[Opening EXERCISE MATERIAL section]

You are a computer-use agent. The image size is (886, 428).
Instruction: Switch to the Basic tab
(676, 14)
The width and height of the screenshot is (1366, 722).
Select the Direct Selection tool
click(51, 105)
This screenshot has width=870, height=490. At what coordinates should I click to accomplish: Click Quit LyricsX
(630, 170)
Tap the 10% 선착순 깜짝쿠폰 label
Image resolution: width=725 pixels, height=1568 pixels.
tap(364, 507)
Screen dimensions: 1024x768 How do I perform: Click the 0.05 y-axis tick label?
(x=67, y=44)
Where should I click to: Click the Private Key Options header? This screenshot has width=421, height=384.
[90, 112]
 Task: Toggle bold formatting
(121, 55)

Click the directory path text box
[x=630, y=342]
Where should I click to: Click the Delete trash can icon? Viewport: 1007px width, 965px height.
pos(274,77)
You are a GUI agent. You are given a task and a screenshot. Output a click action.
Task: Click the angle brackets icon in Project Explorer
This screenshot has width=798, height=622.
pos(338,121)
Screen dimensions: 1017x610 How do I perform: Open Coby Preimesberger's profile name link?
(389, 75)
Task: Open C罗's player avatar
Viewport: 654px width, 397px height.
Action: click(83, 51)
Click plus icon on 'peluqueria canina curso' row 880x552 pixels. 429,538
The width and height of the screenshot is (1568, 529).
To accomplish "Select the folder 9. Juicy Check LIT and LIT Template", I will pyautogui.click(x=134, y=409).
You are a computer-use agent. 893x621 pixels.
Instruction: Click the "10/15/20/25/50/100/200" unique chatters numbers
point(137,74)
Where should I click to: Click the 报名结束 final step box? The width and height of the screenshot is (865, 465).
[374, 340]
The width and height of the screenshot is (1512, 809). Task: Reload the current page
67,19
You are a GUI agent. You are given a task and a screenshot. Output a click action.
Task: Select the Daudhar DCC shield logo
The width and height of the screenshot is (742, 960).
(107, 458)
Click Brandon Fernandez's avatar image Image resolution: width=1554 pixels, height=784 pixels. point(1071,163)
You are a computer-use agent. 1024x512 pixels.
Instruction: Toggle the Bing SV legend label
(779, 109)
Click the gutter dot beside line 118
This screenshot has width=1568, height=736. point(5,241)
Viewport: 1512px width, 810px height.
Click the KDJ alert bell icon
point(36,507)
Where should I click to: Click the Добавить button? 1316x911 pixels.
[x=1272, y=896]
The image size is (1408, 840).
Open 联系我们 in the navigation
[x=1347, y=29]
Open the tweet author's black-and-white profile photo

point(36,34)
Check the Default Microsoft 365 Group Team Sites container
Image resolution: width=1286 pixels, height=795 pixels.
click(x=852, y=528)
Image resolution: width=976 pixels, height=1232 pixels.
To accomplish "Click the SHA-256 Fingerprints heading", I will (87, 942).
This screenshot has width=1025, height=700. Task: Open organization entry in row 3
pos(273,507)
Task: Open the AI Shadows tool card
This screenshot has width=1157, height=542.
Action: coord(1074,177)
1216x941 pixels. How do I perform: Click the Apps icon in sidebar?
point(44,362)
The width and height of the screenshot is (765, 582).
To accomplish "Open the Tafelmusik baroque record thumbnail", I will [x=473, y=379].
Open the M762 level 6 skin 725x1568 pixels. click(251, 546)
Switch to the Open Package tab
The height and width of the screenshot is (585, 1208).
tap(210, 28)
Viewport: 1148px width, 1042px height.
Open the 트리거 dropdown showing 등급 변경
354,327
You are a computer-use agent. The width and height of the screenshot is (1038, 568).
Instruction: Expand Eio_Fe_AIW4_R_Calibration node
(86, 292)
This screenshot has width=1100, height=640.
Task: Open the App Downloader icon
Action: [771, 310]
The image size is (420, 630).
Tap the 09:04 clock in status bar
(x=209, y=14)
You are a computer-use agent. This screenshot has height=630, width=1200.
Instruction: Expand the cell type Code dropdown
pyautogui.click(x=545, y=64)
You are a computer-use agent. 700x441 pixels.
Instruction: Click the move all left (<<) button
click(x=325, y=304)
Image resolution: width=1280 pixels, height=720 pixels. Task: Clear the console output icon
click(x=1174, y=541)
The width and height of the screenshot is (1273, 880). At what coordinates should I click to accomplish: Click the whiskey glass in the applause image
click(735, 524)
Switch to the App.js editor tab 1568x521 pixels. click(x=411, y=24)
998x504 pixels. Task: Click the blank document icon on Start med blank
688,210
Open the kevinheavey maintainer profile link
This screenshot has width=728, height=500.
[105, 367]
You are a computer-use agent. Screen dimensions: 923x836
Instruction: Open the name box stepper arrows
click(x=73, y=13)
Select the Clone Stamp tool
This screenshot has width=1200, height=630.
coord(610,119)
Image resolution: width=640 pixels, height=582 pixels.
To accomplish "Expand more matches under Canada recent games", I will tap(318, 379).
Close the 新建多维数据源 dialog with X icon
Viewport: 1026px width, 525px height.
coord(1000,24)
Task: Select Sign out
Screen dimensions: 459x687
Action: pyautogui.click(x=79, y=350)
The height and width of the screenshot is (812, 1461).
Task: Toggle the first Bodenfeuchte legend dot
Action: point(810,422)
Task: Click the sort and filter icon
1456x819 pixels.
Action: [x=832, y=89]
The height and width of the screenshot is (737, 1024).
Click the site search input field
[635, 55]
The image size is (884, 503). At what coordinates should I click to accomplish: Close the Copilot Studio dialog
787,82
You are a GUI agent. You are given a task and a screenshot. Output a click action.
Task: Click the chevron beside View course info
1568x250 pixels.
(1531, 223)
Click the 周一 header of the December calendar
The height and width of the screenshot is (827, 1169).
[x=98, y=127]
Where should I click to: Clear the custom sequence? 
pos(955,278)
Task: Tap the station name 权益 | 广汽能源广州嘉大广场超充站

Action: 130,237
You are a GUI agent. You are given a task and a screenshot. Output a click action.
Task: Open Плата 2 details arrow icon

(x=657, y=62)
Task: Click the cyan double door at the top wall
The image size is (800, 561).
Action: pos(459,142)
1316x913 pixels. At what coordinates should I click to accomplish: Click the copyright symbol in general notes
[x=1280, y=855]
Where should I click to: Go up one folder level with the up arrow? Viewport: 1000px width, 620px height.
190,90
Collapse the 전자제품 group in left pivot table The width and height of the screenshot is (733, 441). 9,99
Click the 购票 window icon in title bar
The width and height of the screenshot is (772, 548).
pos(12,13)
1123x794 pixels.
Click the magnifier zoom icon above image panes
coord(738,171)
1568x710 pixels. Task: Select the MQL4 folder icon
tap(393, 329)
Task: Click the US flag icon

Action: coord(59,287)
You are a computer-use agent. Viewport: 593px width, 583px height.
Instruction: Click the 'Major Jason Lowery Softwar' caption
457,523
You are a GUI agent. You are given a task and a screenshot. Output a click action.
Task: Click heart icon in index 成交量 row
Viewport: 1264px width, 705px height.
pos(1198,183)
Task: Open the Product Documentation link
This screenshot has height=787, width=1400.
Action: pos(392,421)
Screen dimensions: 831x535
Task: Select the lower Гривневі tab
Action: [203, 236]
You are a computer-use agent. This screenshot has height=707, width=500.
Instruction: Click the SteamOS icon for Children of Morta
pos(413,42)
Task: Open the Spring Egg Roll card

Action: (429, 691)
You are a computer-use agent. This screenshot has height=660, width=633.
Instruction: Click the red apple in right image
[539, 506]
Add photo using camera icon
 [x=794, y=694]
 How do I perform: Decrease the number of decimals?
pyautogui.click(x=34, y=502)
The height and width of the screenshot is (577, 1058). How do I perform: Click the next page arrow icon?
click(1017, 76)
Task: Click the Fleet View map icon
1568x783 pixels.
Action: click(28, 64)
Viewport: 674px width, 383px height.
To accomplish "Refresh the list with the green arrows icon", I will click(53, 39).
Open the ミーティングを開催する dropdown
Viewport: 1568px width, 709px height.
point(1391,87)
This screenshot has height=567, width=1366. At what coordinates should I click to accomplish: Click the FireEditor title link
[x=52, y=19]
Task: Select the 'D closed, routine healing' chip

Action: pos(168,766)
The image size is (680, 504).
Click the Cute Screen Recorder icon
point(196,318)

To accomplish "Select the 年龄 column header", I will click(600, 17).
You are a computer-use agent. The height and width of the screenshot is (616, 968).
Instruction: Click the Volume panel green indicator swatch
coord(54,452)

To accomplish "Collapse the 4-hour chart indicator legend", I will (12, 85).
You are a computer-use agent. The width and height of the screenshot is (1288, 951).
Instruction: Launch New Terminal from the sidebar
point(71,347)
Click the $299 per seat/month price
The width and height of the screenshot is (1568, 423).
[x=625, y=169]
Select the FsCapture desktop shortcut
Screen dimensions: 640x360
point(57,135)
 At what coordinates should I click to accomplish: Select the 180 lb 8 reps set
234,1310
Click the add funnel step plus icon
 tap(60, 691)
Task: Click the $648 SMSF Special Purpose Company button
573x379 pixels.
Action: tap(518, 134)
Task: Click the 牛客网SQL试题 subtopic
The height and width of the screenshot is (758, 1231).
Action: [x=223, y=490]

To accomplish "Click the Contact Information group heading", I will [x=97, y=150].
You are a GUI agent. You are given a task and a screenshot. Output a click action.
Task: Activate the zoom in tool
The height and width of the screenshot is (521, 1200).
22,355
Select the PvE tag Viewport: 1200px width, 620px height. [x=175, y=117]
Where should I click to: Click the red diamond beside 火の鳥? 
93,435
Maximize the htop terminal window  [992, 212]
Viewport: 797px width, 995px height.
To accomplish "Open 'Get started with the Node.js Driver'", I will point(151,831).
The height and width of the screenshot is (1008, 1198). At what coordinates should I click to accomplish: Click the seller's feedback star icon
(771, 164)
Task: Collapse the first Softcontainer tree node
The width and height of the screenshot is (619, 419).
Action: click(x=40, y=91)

[Closing EXERCISE MATERIAL section]

▸ **TASK INSTRUCTIONS**
Take the line holding "Viewport: 797px width, 995px height." and the lines after it through the end of the entries. Retype them exactly and add nothing.

▸ **ANSWER TO THE PROBLEM**
Viewport: 797px width, 995px height.
To accomplish "Open 'Get started with the Node.js Driver'", I will point(151,831).
The height and width of the screenshot is (1008, 1198). At what coordinates should I click to accomplish: Click the seller's feedback star icon
(771, 164)
Task: Collapse the first Softcontainer tree node
The width and height of the screenshot is (619, 419).
Action: click(x=40, y=91)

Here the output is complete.